En octobre 2018, le gouvernement avait doté le Parquet national d’une nouvelle institution censée surveiller et enquêter sur les magistrats. Une décision critiquée à Bruxelles et considérée par ces derniers comme un outil destiné à les intimider. C’est cette nouvelle section du Parquet national qui harcèle Kövesi pour l’empêcher d’accéder à la fonction de procureur européen. Le 29 mars, la commission habilitée à enquêter sur les magistrats a annoncé qu’elle lui avait interdit toute sortie du territoire pendant deux mois. Elle est accusée d’abus de pouvoir et de faux témoignages. « Il est évident que je suis visée par une campagne de harcèlement et d’intimidation, a-t-elle déclaré.
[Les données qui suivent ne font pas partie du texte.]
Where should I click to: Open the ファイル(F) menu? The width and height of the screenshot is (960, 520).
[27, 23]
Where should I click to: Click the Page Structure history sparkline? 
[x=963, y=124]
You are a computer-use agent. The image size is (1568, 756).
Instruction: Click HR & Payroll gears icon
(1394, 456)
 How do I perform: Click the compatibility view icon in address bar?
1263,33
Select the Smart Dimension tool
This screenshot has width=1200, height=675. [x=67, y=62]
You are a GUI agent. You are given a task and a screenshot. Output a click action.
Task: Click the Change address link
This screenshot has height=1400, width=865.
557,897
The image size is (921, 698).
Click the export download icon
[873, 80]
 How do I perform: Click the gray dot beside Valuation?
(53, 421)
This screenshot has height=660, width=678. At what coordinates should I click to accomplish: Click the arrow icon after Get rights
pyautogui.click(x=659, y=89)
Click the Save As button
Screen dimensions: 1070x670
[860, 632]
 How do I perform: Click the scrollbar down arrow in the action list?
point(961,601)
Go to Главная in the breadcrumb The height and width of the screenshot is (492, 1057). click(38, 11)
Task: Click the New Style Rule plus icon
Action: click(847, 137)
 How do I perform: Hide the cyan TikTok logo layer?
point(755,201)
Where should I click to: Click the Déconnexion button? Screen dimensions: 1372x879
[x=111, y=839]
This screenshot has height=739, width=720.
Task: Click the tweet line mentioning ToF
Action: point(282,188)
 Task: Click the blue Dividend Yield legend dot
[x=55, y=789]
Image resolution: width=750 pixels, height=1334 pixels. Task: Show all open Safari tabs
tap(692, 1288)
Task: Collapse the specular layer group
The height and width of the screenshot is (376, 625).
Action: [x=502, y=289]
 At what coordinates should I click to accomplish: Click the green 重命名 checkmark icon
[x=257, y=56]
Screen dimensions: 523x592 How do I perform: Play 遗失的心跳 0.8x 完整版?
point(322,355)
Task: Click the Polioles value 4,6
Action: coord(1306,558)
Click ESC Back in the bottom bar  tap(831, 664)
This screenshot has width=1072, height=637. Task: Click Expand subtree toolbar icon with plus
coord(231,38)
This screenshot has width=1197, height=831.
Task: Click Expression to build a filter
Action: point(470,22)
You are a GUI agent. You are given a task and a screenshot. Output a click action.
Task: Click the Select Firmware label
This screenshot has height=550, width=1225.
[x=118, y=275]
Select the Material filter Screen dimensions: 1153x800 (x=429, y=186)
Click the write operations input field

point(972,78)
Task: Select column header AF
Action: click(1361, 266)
Cette mesure a pour but de me faire taire et de harceler tous ceux qui ont fait leur travail dans le système judiciaire. Certains voulaient continuer à voler en toute tranquillité mais nous les en avons empêchés. »
Les tentatives du gouvernement visant à intimider les magistrats ne sont pas passées inaperçues à Bruxelles. La Roumanie assure la présidence tournante de l’Union européenne (UE) jusqu’en juillet 2019, et une attaque du gouvernement contre la justice risque de faire des dégâts. Le 3 avril, Kövesi a reçu le soutien du vice-président de la Commission européenne Frans Timmermans. « Madame Kövesi est une remarquable juriste, a-t-il déclaré. Il est important qu’elle présente sa candidature afin que les institutions européennes puissent prendre une décision en pleine connaissance des positions des candidats. » La procureure roumaine est la favorite du Parlement européen, mais la France soutient son candidat Jean-François Bohnert au sein du Conseil européen.
Malgré les avertissements de Bruxelles, le gouvernement n’a pas l’intention de céder et prépare une réforme de la Justice qui limitera drastiquement les pouvoirs des magistrats et blanchira les casiers judiciaires des hommes politiques condamnés pour corruption. « Je veux mettre en garde contre toute action du gouvernement qui entraverait le système judiciaire en créant de facto une impunité systémique pour les hauts responsables politiques qui ont été condamnés pour corruption, a averti Frans Timmermans. Mais si le gouvernement persiste pour des raisons de politique interne, la Commission réagira immédiatement avec tous les moyens dont elle dispose. » Bruxelles peut lancer des procédures d’infraction contre des pays qui violent le droit européen, procédures qui peuvent déboucher sur des sanctions financières. La pression européenne a joué en faveur de Kövesi. Le 3 avril, la Haute Cour de Justice roumaine a levé le contrôle judiciaire dont elle faisait l’objet, ce qui lui permet de se rendre à Bruxelles.
Le président libéral, Klaus Iohannis, a rompu avec sa réserve teutonne en proposant un référendum destiné à préserver l’indépendance de la justice. « Ma décision est prise, a-t-il déclaré le 28 mars. Je vais convoquer un référendum le 26 mai à l’occasion des élections européennes pour mettre fin aux attaques du Parti social-démocrate contre la justice. Nous en avons assez du dilettantisme et de l’incompétence de ces voyous qui nous gouvernent. » Les élections européennes s’annoncent chaudes en Roumanie.